Pertanyaan seputar materi »
1. Menurut teks tentang puasa intermiten, siapa yang mungkin tidak cocok untuk jenis puasa ini?
2. Lanjutkan teks tentang puasa intermiten setelah kalimat terakhirnya.

Profesor di Departemen Ilmu Dasar di Sekolah Kesehatan Central Michigan, Jesse Bakke, PhD, setuju bahwa jenis puasa intermiten harus diputuskan berdasarkan orang per orang.

Bakke mengatakan, orang dengan diabetes stadium lanjut mungkin tidak cocok untuk jenis puasa ini.

"Pertimbangan lain, yang jarang dibahas dalam makalah sains dasar adalah risiko yang mendasari kesehatan mental pasien," ungkap dia.

"Beberapa pasien mungkin berada pada peningkatan risiko mengembangkan gangguan makan."

"Untuk alasan-alasan ini, sulit untuk memiliki rekomendasi menyeluruh dalam hal puasa intermiten terbaik dan mengapa saya merekomendasikan masukan dokter pribadi," jelas dia.

Cuplikan entri »
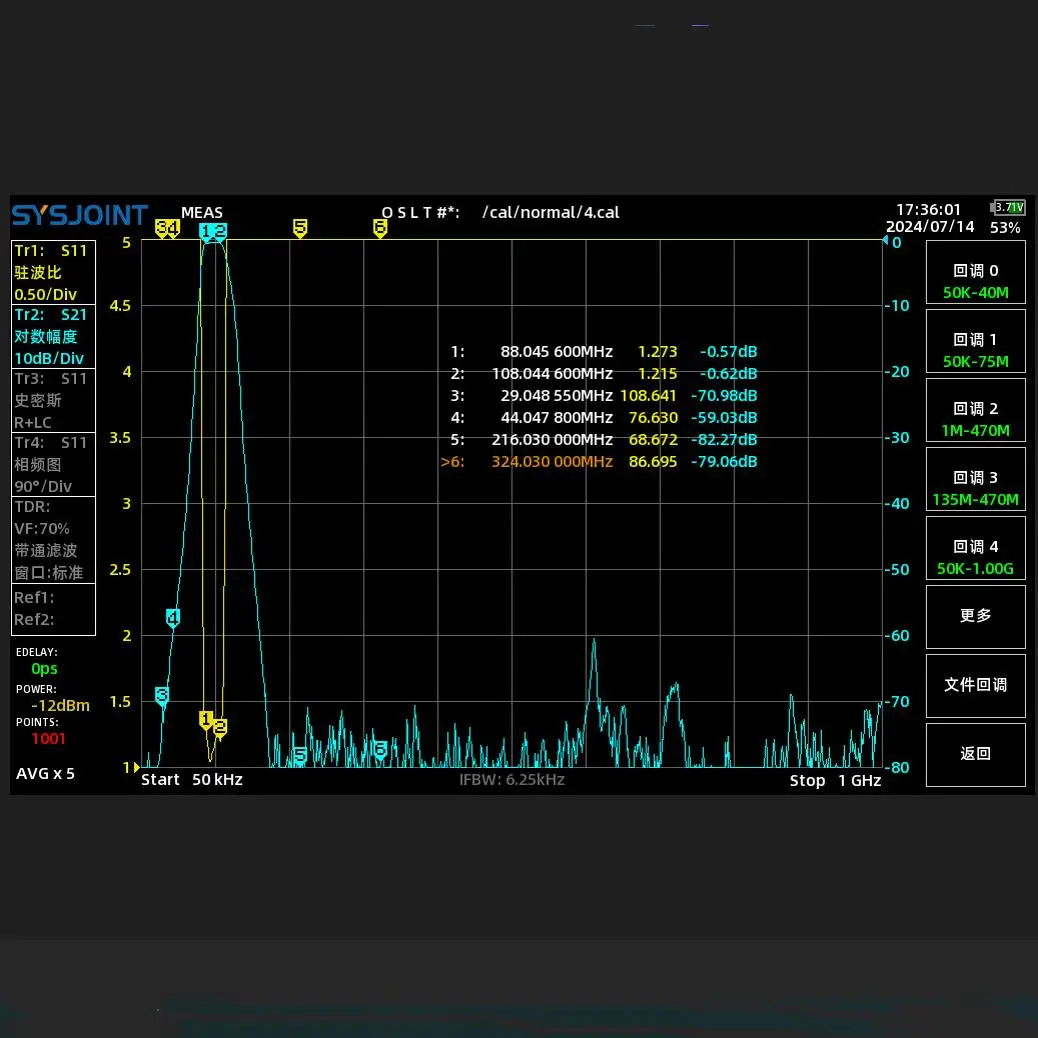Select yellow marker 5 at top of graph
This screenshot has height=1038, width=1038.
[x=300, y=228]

...

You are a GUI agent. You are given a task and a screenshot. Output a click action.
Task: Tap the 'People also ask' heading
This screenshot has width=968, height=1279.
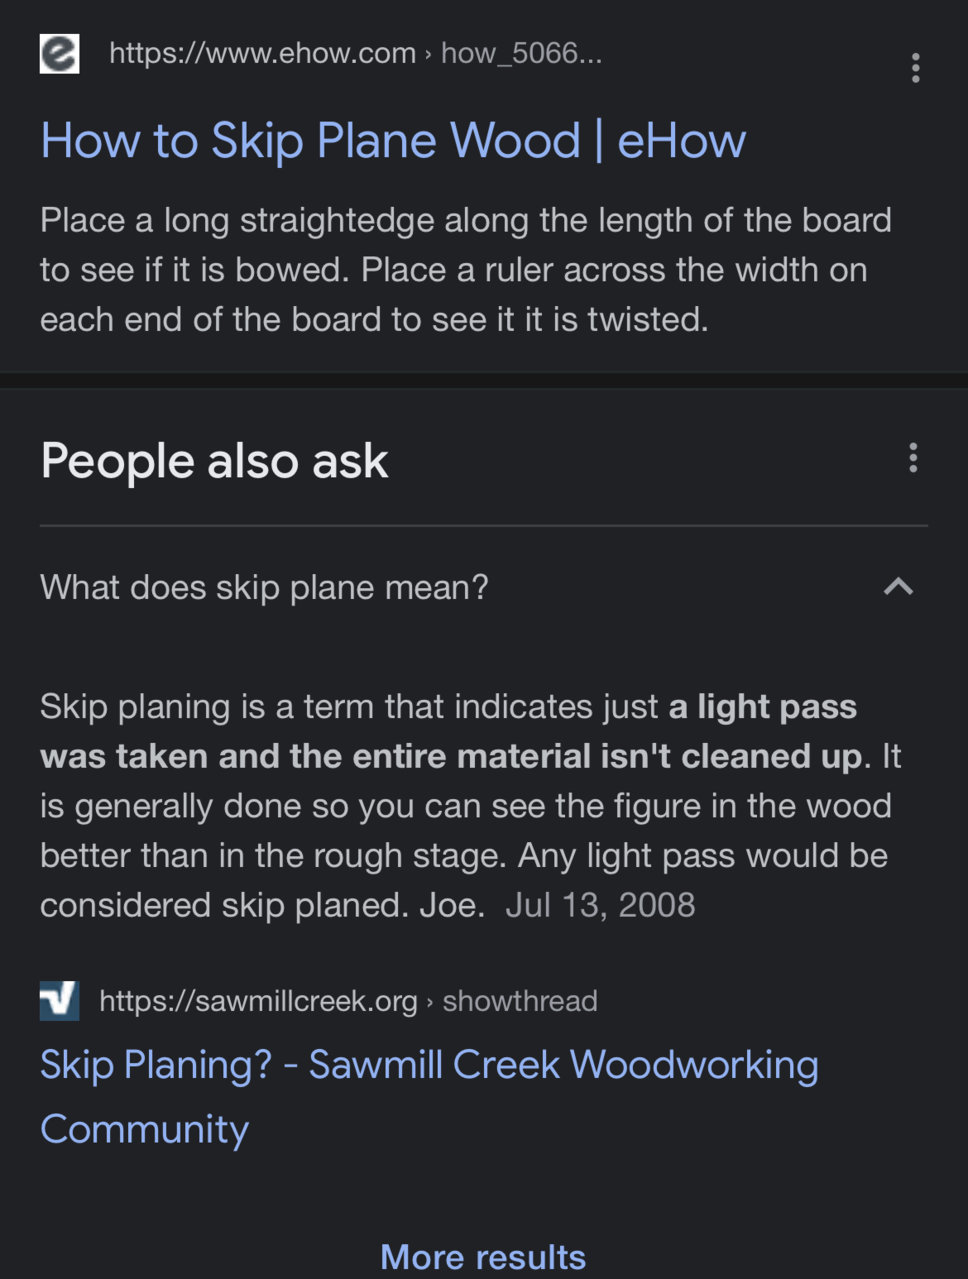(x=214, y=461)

Jawaban yang diberikan »
1. Orang dengan diabetes stadium lanjut.

2.
Keterbatasan dalam studi puasa intermiten

Saat ditanya tentang keterbatasan studi, ahli kesehatan di Universitas California, Los Angeles, Dana Ellis Hunnes, PhD, MPH, RD, mengatakan bahwa para peneliti hanya melihat satu jenis puasa intermiten.

"Itu adalah sampel populasi kecil dengan BMI rendah dan [kadar gula darah] rendah untuk memulai, yang membuat mereka mungkin lebih mungkin untuk pulih daripada seseorang dengan BMI 35 dan [kadar gula darah awal yang lebih tinggi].

"Saya ingin melihat sampel yang lebih luas dari orang-orang dengan kasus diabetes tipe 2 yang lebih kompleks daripada ini untuk studi lebih lanjut. Saya akan tertarik untuk melihat tindak lanjut efeknya 5 tahun lagi," tambahnya.

Sementara itu, seorang dokter dan pendiri Think Healthy, Puja Uppal, DO, MA, juga menuturkan, diabetes tipe 2 adalah penyakit kardiometabolik yang melibatkan banyak sistem tubuh seperti ginjal, mata, dan jantung.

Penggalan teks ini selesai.